The bills would give the Justice Department the power to go after foreign websites willfully committing or facilitating intellectual property theft -- "rogue" sites like The Pirate Bay. The government would be able to force U.S.-based companies, like Internet service providers, credit card companies and online advertisers, to cut off ties with those sites.
Why content providers want SOPA and PIPA
Content groups like the Motion Picture Association of America (MPAA), and business representatives like the U.S. Chamber of Commerce, argue that innovation and jobs in content-creating industries are threatened by growing Internet piracy. Overseas websites, they argue, are a safe haven for Internet pirates profiting off their content.
According to the Global Intellectual Property Center, which is part of the U.S. Chamber of Commerce, intellectual property-intensive sectors employ more than 19 million people in the U.S. and create $7.7 trillion in gross output. Foreign website operators currently outside the bounds of U.S. law; SOPA and PIPA would help quell illegitimate Internet activity.
In a statement, former Sen.
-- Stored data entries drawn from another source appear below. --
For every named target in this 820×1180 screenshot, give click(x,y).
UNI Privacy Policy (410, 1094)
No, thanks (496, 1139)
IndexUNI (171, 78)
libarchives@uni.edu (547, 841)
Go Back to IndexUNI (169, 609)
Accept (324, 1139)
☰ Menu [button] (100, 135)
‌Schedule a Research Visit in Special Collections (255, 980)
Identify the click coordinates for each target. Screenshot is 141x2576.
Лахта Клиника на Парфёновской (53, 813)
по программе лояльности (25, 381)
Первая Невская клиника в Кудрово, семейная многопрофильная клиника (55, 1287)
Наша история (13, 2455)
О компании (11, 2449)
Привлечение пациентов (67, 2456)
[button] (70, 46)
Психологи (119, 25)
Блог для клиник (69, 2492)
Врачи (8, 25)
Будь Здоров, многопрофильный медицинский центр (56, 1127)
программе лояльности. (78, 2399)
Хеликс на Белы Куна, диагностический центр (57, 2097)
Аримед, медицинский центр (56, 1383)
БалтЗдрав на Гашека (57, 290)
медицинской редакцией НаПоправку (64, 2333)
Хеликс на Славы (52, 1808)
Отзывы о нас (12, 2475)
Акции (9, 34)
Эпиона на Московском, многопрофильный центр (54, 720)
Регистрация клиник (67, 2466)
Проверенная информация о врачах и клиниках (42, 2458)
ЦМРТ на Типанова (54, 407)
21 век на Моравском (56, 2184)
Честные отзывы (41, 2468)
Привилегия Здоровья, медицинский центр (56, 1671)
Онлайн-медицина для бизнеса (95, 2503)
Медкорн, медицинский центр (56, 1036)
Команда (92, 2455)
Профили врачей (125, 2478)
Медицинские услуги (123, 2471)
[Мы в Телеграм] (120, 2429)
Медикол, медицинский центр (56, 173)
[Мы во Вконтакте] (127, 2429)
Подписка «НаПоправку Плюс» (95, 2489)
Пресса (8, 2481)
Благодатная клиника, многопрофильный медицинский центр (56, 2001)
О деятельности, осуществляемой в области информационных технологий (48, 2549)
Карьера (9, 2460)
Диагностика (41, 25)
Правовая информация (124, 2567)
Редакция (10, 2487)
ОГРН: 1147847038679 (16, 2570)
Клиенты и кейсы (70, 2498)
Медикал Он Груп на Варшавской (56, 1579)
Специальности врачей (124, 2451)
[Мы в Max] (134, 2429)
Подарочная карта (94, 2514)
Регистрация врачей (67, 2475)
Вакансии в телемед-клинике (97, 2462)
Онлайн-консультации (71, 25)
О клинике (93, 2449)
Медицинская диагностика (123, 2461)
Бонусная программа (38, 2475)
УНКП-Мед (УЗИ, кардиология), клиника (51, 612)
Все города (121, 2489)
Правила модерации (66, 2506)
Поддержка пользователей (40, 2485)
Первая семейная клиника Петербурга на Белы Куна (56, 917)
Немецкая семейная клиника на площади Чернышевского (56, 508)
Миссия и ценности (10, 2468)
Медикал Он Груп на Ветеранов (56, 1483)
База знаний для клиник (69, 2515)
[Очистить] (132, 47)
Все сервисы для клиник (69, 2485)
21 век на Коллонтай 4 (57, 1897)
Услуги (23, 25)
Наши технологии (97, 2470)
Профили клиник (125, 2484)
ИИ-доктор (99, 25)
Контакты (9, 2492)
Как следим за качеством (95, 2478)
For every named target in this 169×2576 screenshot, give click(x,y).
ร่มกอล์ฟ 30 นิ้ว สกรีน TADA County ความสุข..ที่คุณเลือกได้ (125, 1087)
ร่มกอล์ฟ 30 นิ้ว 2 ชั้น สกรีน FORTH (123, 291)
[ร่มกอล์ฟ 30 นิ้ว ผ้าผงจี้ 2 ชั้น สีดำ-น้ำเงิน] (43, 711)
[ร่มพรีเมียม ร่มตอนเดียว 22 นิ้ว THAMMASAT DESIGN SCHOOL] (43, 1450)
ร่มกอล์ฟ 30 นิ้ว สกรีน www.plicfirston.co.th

Chris Dodd, who is now chairman and CEO of the MPAA, called the blackout day a "gimmick."
"It's a dangerous and troubling development when the platforms that serve as gateways to information intentionally skew the facts to incite their users in order to further their corporate interests," Dodd said.
CBS Corporation, which owns CBSNews.com, is a member of the Copyright Alliance -- an industry group representing content producers that supports SOPA and PIPA.
Why Internet companies oppose SOPA and PIPA
Internet companies and their investors would readily say that they're holding the "blackout" to protect their corporate interests -- and the entire burgeoning Internet-based economy.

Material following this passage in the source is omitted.